#### [Work item]
Where a line holds the word "label", copy it from the records.

Records shown START

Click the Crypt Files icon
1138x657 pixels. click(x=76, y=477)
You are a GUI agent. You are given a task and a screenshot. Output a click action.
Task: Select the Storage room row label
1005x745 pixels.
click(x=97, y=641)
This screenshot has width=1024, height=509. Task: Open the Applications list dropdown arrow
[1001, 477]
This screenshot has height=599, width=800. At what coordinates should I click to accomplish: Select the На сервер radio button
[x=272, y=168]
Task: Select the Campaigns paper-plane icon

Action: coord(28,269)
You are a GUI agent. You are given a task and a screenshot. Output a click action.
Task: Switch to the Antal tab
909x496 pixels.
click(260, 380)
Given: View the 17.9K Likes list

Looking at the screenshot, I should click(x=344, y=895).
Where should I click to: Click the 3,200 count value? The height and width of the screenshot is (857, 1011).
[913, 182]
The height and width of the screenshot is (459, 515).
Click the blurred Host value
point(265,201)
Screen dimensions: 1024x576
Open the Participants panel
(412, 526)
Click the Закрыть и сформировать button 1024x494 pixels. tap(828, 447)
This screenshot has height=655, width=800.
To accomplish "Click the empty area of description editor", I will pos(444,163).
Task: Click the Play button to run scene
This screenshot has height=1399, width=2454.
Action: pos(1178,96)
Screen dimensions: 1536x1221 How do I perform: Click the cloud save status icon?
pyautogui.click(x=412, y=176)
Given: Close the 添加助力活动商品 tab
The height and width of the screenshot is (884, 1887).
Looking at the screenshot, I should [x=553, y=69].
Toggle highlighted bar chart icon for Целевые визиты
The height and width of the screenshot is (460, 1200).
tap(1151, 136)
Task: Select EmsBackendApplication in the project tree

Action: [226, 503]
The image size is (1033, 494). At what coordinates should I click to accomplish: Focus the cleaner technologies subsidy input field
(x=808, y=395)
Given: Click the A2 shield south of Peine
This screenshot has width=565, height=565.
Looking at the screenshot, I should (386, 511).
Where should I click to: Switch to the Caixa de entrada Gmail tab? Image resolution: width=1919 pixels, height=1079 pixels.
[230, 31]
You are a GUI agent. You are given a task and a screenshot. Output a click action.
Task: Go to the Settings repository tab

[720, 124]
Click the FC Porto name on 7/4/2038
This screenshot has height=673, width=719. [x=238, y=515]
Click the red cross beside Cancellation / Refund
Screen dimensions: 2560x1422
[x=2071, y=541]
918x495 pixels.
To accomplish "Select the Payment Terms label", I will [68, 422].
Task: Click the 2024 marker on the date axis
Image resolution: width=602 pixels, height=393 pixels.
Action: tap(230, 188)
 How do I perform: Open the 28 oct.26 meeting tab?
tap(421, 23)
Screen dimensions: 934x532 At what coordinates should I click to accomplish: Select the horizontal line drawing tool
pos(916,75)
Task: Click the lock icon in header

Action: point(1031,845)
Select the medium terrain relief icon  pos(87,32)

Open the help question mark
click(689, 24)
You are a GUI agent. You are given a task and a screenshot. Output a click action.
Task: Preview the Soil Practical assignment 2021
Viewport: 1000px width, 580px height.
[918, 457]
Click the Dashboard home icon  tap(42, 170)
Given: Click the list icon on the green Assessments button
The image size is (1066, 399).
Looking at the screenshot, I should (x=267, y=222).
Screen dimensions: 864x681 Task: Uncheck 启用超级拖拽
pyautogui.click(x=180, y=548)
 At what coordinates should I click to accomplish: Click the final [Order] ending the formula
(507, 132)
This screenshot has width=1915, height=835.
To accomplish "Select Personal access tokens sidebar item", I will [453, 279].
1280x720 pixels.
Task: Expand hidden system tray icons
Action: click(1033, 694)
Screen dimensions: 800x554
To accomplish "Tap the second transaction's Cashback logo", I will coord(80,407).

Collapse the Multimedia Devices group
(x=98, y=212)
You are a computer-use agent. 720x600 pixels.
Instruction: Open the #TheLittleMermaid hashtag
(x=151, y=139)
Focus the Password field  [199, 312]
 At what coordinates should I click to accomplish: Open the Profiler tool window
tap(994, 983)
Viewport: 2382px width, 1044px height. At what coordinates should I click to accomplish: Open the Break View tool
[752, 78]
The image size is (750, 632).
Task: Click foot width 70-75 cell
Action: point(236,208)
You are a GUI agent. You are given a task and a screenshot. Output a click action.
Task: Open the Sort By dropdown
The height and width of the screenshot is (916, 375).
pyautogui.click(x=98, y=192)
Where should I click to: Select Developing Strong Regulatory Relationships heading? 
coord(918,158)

Records shown END

#### [Answer to this problem]
Task: Select the Storage room row label
To accomplish "Select the Payment Terms label", I will [68, 422].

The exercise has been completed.